> _Исходный фрагмент_

РАСШИРЕНИЕ ВЛАСТИ ВЕЛИКОГО КНЯЗЯ. Такое же колебание заметно и в
определении объема и формы верховной власти. Усиленная работа
политической мысли повела не к одному лишь накоплению новых украшений
вокруг великого князя и его титула; от этой работы оставались и
некоторые практические осадки. Новое значение верховной власти,
постепенно уясняясь, отражалось не только на придворном церемониале,
но и на государственном праве. Мы знаем, как великие князья московские
уже с первой половины XIV в. постепенно усиливали вотчинное
преобладание старшего своего наследника над младшими князьями
удельными. Иван III в своем завещании довел это усиление до небывалых
размеров: старшему своему сыну и наследнику великого княжения он
одному завещал более 60 городов с уездами или целых земель с городами
и пригородами, а четырем удельным его братьям, всем вместе, было дано
не более 30 городов, притом большею частью малозначительных. Теперь
великий князь московский стал гораздо богаче и сильнее всех удельных
своих родичей, вместе взятых. Это было практическое средство, к
которому прибегали и предшественники Ивана III для обеспечения
политического преобладания старшего наследника. Иван III и здесь
сделал важное нововведение, в котором сказалось действие
государственных идей, усиленно проникавших в сознание московского
государя. Усиливая материальное преобладание старшего сына, великого
князя, он в своей духовной дал ему и существенные политические
преимущества над младшими удельными братьями. В этом отношении
духовная Ивана есть первый акт своего рода в истории нашего
государственного права: в нем видим попытку определить состав
верховной власти. Перечислю эти политические преимущества, данные
великому князю над удельными. 1) До сих пор все князья-сонаследники
совместно по долям или участкам владели городом Москвой, собирали с
нее дань и пошлины, прямые и косвенные налоги; в духовной Ивана III
важнейшие статьи финансового управления столицей, торговые пошлины и
сборы с торговых помещений предоставлены одному великому князю,
который только выдавал из них по 100 рублей (не менее 10 тысяч рублей
на наши деньги) в год каждому из удельных своих братьев. 2) До сих пор
удельные князья творили суд и расправу по всем делам каждый в своем
участке столицы и в принадлежавших ему подмосковных селах; по духовной
Ивана III, суд по важнейшим уголовным делам во всей Москве и в
подмосковных станах, доставшихся в удел братьям, принадлежал
исключительно великому князю. 3) До сих пор каждый владетельный князь,
великий, как и удельные, бил или мог бить свою монету, и в наших
нумизматических кабинетах вы найдете много экземпляров удельной монеты
XIV и XV вв.; по духовной Ивана III, право чеканить монету
предоставлено было одному великому князю московскому. 4) До сих пор,
согласно с удельным порядком владения, удельные князья могли
располагать своими вотчинами в завещаниях по личному усмотрению.

> _Исходные данные_
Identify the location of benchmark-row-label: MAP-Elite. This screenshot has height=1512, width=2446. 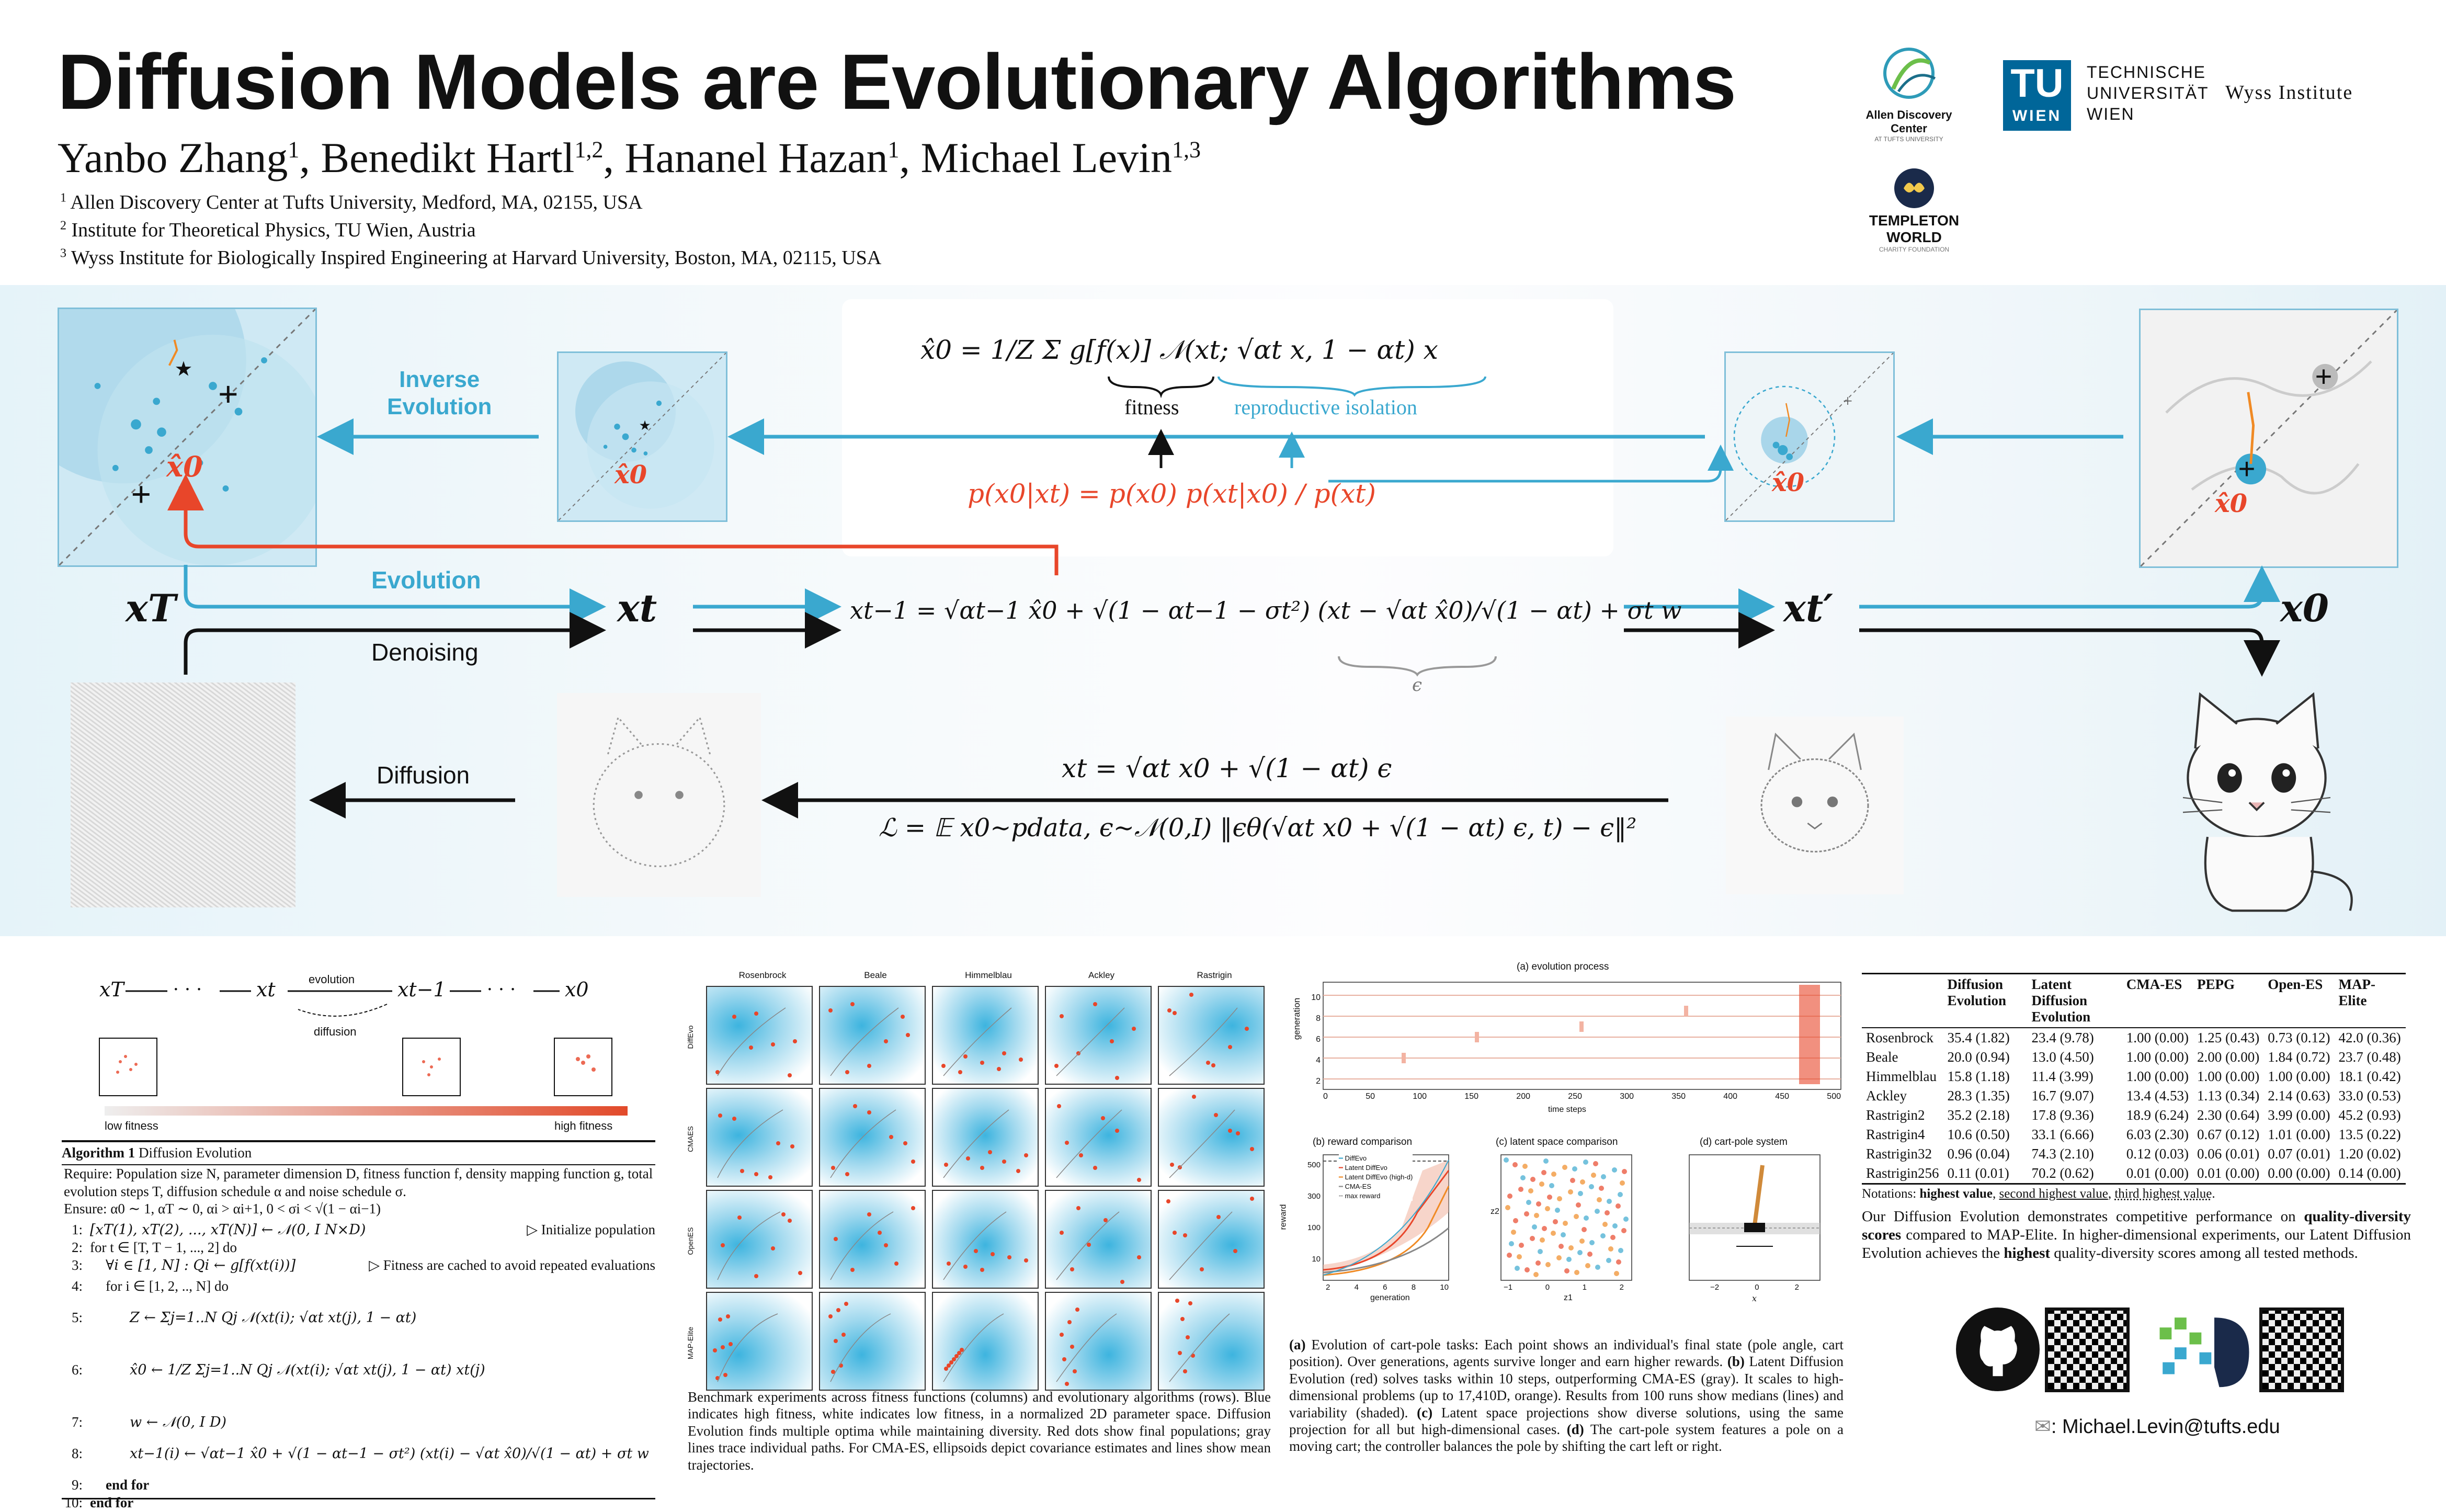
(691, 1343).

> _Задание_
Ответьте на вопросы по фрагменту о расширении власти великого князя:
1. Сколько городов Иван III завещал старшему сыну?
2. Какую сумму в год великий князь выдавал каждому удельному брату из московских сборов?
3. Кому по духовной Ивана III досталось право чеканить монету?

> _Ответ на задание_
1. Более 60 городов с уездами или целых земель с городами и пригородами.
2. По 100 рублей (не менее 10 тысяч рублей на наши деньги).
3. Одному великому князю московскому.